Goal: Repeat the lines from the first one through the line containing "What do you see at coordinates (603, 74)", substituting "Display size" for "Image resolution" and leaving everything else unchanged.

Supplied records:
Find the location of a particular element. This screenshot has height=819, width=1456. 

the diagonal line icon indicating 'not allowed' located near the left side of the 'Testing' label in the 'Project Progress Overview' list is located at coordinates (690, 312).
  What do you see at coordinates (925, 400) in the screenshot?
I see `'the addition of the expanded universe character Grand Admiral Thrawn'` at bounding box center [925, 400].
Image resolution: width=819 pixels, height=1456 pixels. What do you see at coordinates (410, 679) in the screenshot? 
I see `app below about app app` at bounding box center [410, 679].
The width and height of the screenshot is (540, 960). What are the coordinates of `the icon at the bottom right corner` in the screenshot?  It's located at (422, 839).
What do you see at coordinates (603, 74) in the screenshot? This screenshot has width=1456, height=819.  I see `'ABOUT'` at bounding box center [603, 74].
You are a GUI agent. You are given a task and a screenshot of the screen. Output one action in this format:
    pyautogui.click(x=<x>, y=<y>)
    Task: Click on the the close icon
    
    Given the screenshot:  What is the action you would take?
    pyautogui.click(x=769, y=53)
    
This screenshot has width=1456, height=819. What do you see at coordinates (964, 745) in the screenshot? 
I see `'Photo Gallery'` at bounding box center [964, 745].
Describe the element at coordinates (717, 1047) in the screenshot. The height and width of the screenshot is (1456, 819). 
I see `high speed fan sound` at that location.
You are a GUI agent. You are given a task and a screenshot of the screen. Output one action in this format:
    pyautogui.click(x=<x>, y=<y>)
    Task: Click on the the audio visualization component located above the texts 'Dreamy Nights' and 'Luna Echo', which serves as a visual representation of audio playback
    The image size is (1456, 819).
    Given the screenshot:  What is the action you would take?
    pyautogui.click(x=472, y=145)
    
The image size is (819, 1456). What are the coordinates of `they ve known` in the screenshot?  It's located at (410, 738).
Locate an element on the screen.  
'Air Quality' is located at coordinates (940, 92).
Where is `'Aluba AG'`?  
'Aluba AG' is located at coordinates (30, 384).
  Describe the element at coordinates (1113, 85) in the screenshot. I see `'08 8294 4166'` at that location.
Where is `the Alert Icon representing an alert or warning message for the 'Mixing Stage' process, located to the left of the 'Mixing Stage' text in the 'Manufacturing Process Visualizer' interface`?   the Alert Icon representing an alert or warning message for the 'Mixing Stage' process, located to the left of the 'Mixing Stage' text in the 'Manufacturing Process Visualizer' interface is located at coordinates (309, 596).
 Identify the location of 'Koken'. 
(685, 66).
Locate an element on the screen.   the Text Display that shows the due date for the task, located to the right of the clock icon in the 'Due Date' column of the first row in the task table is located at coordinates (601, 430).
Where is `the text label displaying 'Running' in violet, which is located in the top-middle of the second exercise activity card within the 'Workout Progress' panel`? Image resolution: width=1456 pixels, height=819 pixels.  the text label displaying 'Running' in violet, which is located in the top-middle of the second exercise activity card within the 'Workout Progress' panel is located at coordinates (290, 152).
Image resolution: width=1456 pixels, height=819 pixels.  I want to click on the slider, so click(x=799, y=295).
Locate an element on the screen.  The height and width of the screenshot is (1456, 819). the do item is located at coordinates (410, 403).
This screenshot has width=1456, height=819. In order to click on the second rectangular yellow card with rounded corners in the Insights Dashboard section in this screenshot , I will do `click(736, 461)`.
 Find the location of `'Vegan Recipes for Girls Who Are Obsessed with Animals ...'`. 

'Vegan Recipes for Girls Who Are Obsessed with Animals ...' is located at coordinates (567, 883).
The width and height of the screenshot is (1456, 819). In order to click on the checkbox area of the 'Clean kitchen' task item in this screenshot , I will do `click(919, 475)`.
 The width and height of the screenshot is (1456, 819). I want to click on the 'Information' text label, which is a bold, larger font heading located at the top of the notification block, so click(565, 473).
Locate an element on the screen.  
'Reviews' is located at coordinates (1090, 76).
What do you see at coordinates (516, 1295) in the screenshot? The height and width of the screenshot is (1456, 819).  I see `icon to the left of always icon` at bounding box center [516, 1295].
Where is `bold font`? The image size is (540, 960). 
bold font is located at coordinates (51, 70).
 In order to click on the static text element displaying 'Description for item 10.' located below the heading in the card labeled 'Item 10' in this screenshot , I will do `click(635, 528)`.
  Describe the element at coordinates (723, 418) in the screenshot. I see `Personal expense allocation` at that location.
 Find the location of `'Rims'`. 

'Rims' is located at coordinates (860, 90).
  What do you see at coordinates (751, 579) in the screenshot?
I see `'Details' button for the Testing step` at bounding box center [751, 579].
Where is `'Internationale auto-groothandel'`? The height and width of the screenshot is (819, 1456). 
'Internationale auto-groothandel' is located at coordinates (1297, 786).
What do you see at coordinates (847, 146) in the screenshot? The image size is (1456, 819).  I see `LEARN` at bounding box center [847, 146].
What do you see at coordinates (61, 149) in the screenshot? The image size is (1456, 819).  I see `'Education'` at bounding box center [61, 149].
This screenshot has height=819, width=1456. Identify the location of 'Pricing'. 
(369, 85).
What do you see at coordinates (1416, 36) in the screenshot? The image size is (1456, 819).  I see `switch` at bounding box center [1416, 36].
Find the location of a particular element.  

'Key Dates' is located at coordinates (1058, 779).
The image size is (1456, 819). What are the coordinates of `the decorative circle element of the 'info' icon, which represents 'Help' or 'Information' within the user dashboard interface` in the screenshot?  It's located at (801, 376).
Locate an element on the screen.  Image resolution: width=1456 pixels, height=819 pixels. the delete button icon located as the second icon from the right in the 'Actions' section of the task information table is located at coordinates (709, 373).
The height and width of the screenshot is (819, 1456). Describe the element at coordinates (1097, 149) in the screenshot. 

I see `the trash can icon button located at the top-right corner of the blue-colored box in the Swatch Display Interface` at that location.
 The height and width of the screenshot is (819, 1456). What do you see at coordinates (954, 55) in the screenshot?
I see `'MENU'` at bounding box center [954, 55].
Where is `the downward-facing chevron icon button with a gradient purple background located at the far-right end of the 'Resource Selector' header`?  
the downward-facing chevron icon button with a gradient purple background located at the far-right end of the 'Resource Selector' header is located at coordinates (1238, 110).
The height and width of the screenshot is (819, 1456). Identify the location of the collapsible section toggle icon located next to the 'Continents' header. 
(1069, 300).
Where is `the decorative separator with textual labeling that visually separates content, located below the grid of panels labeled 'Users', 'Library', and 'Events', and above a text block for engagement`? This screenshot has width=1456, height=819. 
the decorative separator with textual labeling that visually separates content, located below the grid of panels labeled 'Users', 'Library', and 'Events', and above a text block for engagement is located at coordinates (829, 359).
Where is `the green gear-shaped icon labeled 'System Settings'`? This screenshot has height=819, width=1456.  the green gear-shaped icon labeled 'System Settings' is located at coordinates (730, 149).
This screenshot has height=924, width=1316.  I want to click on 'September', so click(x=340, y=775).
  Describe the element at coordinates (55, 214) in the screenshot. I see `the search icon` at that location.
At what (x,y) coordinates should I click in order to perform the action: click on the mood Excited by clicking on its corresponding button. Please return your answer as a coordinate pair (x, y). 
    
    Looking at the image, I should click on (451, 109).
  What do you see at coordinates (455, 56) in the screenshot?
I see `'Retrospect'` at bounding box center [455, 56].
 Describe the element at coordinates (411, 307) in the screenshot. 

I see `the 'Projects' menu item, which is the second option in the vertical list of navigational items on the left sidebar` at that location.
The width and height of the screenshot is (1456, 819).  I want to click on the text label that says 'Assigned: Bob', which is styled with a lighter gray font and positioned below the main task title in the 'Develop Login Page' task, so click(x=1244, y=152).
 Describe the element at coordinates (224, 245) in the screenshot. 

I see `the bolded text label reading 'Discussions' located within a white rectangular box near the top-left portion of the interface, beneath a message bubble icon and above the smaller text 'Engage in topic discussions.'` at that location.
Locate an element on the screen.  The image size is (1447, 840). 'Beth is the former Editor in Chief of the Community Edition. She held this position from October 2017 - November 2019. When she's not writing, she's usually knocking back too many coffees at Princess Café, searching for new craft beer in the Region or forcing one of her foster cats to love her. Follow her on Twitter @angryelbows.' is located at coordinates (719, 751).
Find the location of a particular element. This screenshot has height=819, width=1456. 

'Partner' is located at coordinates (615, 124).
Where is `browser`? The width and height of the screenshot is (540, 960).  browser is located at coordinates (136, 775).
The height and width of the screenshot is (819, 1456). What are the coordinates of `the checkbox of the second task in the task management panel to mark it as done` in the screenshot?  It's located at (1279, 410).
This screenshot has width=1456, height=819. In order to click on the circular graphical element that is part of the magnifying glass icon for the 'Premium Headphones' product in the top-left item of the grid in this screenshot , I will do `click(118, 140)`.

Correct response:
Find the location of a particular element. This screenshot has height=819, width=1456. 

the diagonal line icon indicating 'not allowed' located near the left side of the 'Testing' label in the 'Project Progress Overview' list is located at coordinates (690, 312).
  What do you see at coordinates (925, 400) in the screenshot?
I see `'the addition of the expanded universe character Grand Admiral Thrawn'` at bounding box center [925, 400].
Display size: width=819 pixels, height=1456 pixels. What do you see at coordinates (410, 679) in the screenshot? 
I see `app below about app app` at bounding box center [410, 679].
The width and height of the screenshot is (540, 960). What are the coordinates of `the icon at the bottom right corner` in the screenshot?  It's located at (422, 839).
What do you see at coordinates (603, 74) in the screenshot? This screenshot has width=1456, height=819.  I see `'ABOUT'` at bounding box center [603, 74].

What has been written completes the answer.